■ **Extract to read**:
===============
Slavyangrad - Gleb Bazov
Damn, I missed an entire paragraph of this section when I accidentally posted the original prematurely. Here it is.

3—Russia has lost so much armour and equipment, that it has to source new tanks from Iraq—Ukraine, by contrast, has been capturing Russian armoured vehicles in such numbers, that it has more now than it had before the conflict. Even farmers plow fields using Russian tanks.

Even the Ukrainian Goebbels Arestovich said, on April 26: “We do not have any heavy weaponry. We need it. The West will help us, and we will go on the offensive.” The fairy tales of Ukrainian farmers towing Russian tanks and Ukrainian forces massively taking abandoned Russian equipment were always just that—fairy tales of the worst kind, the ones that have no truth, moral, or purpose, except to perpetuate a lie. The Russian army has been completely undeterred by any losses of any equipment—armoured vehicles, specialized vehicles, MLRS, aircraft, helicopters, and so on—that it may have suffered. On the contrary, its movements and redeployments continue being rapid, the pace of the offensive—considering the vast territory and the enormous length of the front—remain exemplary. All this indicates that all the Western and Ukrainian reporting on the topic of Russian losses of any kind has been one Big Lie, die große Lüge.
===============
Records
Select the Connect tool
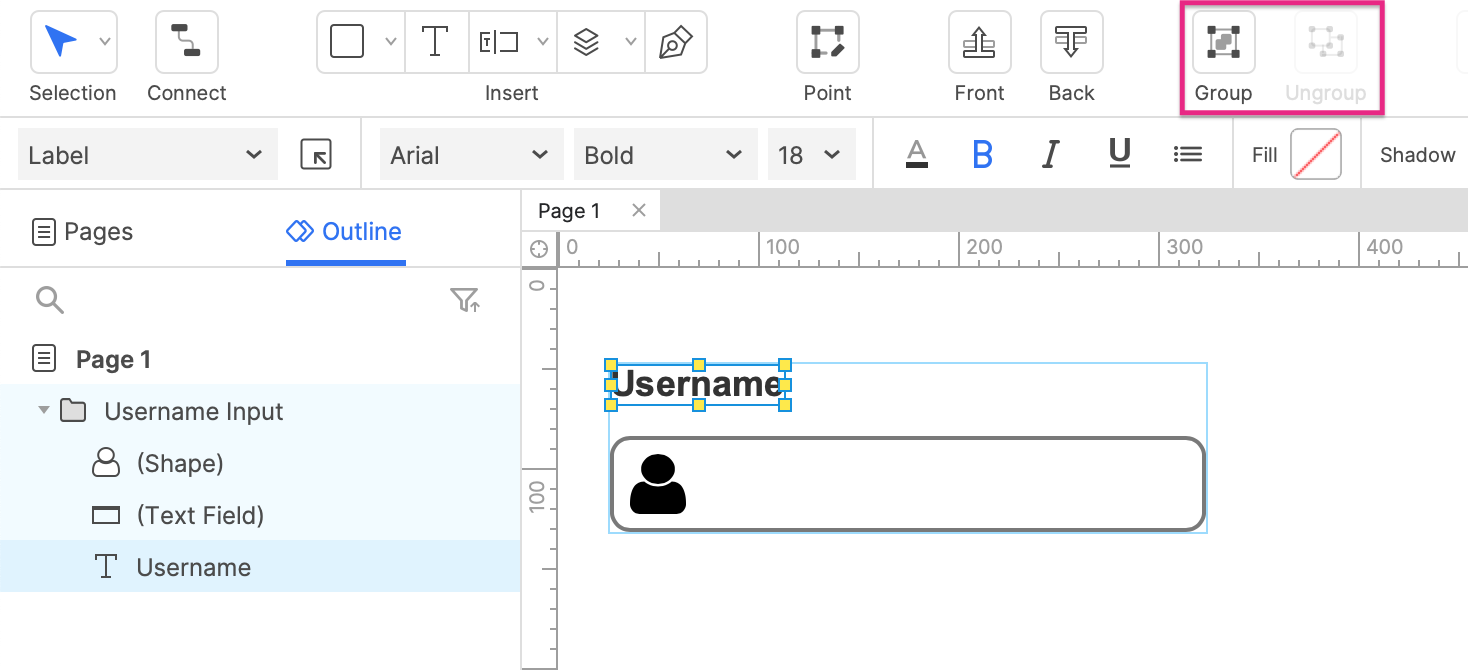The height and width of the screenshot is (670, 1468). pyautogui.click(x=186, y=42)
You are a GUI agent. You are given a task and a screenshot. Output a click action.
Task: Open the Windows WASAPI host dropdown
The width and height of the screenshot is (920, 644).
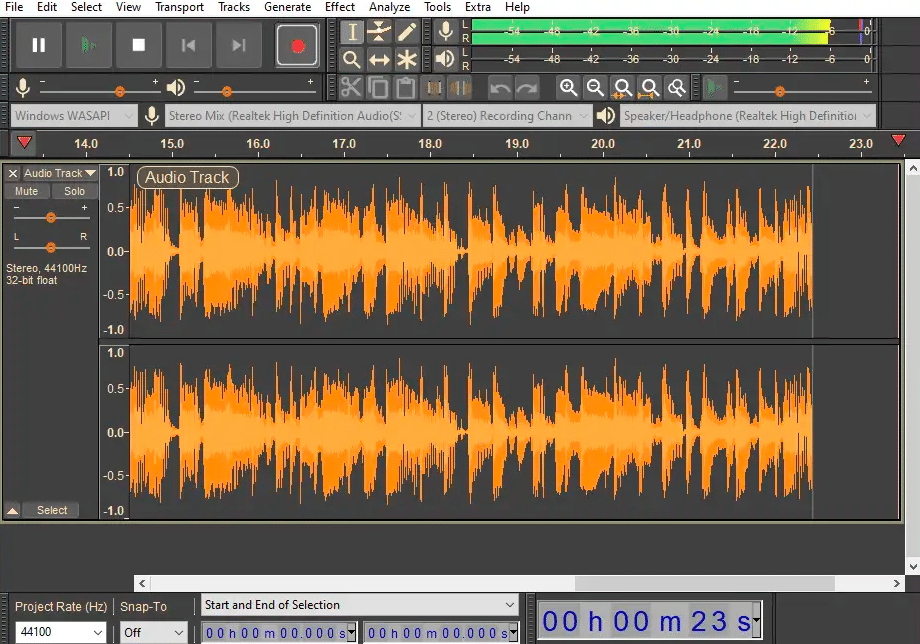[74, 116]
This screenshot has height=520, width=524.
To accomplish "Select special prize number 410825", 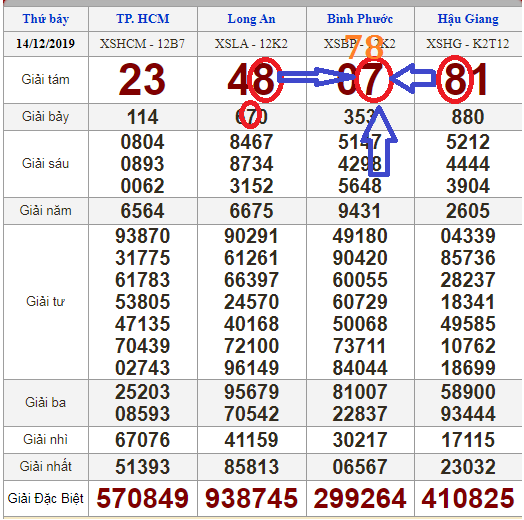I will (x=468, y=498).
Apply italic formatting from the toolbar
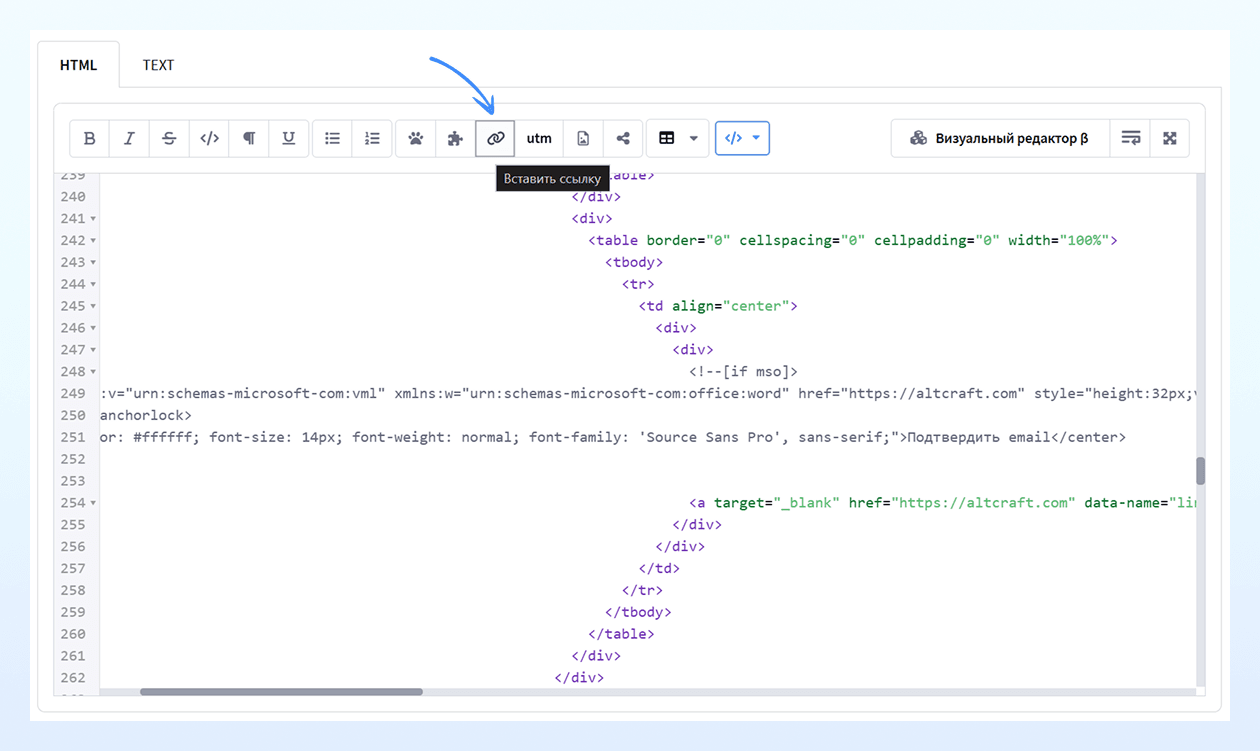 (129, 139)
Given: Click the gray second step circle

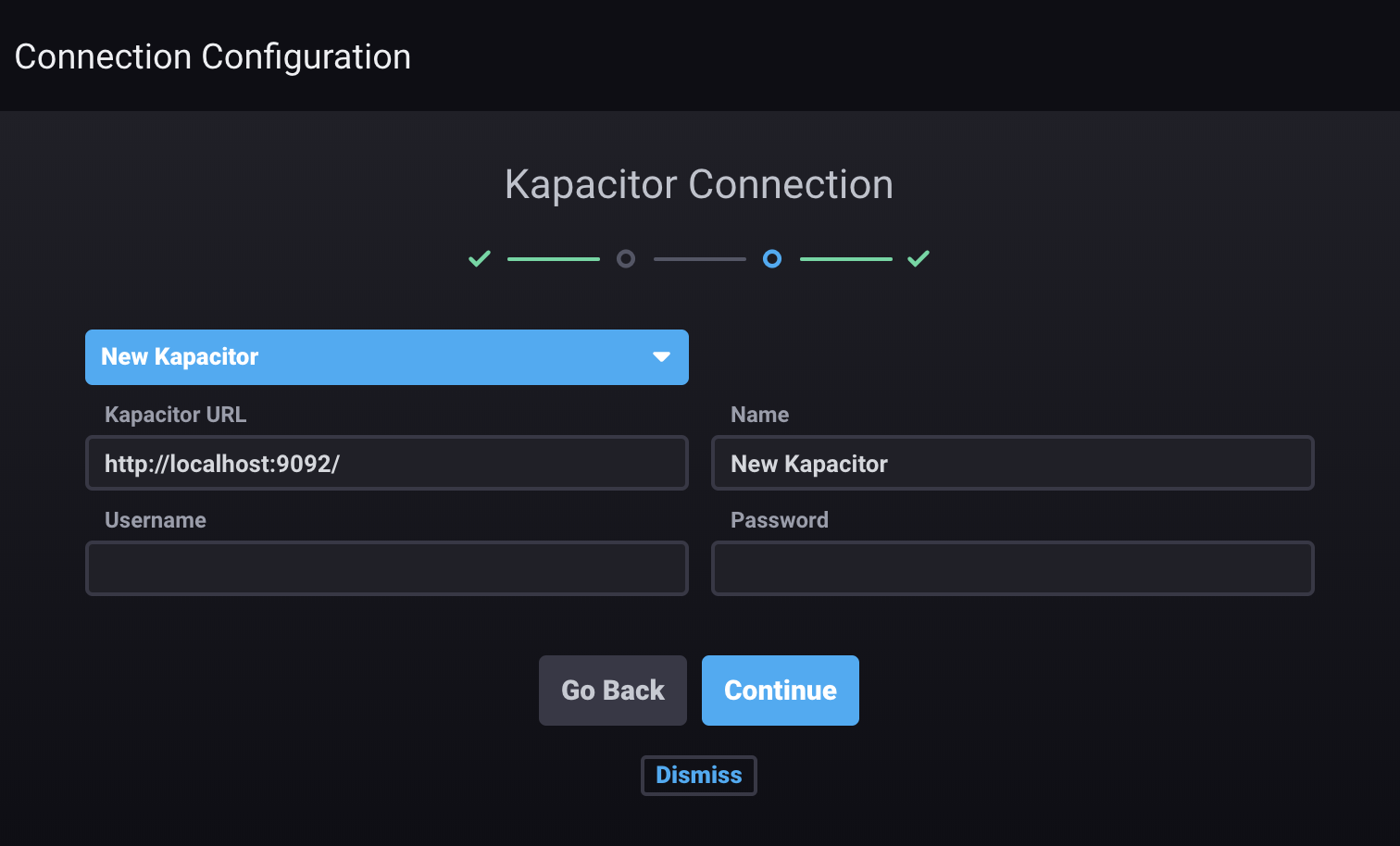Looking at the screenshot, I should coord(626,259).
===============
■ **The tasks**:
1/ List every category of equipment the passage on Russian equipment losses names between the dashes in its enumeration of possible losses.
2/ Convert the records, from the line that contains "Apply italic formatting from the toolbar" through the end of the records, into a JSON list of strings with one string per line. Omit blank lines and the pictures.
The records bear no relation to the passage on Russian equipment losses.

■ **Written answers**:
1/ armoured vehicles, specialized vehicles, MLRS, aircraft, helicopters

2/
[
  "Apply italic formatting from the toolbar",
  " (129, 139)",
  "Given: Click the gray second step circle",
  "Looking at the screenshot, I should coord(626,259)."
]